The Latin renders to “who is blessed for ever” and concludes an enigmatic, brief paragraph. First published in 1294, La Vita Nuova is a tantalizing prelude to the Florentine poet’s masterpiece, La Commedia, known today as The Divine Comedy. For centuries, readers and scholars have pored over La Vita Nuova (Italian for, literally, the new life)—convinced, as we often are, that a gifted writer’s nascent work contains the answers to longstanding mysteries. 

La Vita Nuova’s ultimate paragraph follows a sonnet that Dante wrote for “two gracious ladies” of “noble lineage.” The poem begins: “Beyond the widest of the circling spheres / A sigh which leaves my heart aspires to move.” The sigh was a heavy one; a protracted sigh, in fact, that Dante had exhaled for much of his life. “As it nears / Its goal of longing in the realms above / The pilgrim spirit sees a vision”—a vision of Beatrice, the woman he loved for much of his life. “This much,” the sonnet concludes, “I know well.” 

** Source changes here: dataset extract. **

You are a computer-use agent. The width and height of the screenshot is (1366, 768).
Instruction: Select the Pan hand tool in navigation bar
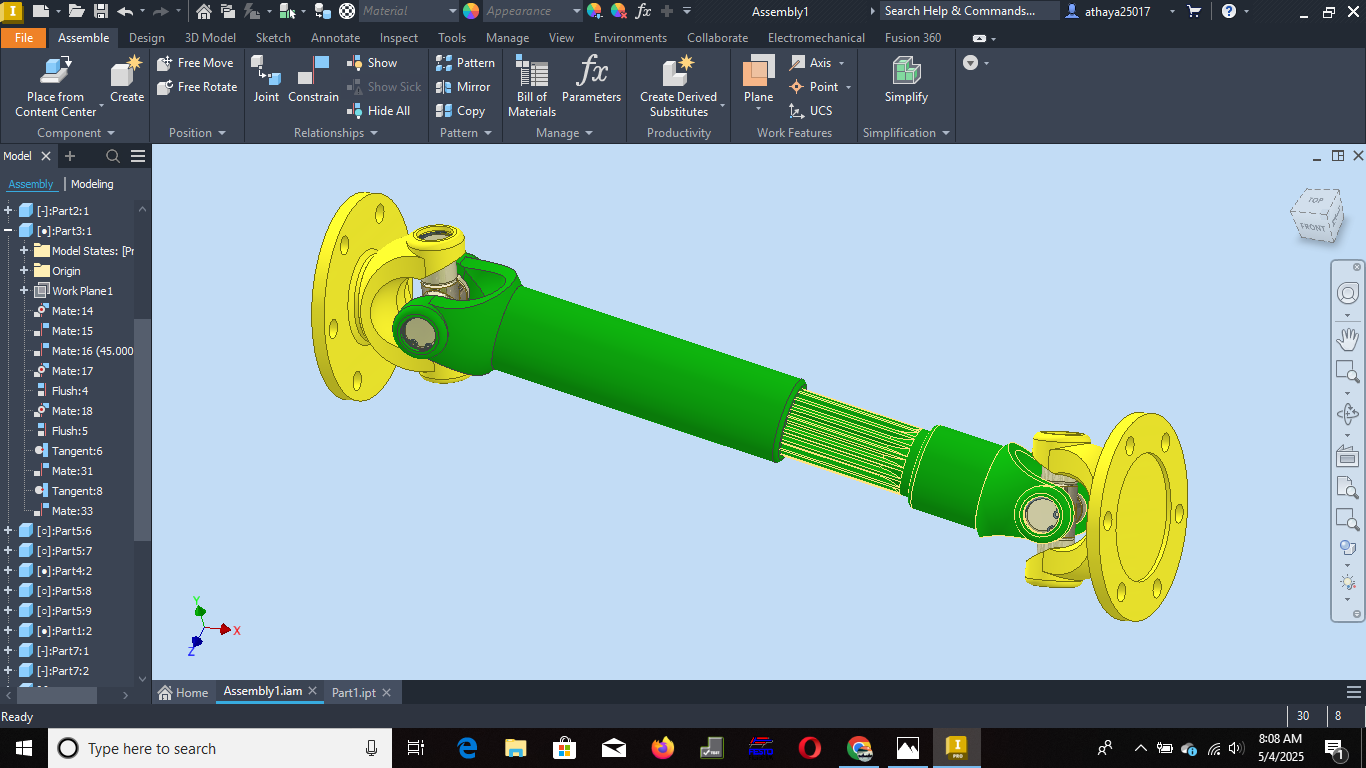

Dante finishes La Vita Nuova by describing that his sonnet was followed by “a marvellous vision in which I saw things which made me decide to write no more of this blessed one until I could do so more worthily.” Dante promises that he will write toward her glory, “as she indeed knows,” and he prays that God will grant him enough years so that he can “compose concerning her what has never been written in rhyme of any woman.” 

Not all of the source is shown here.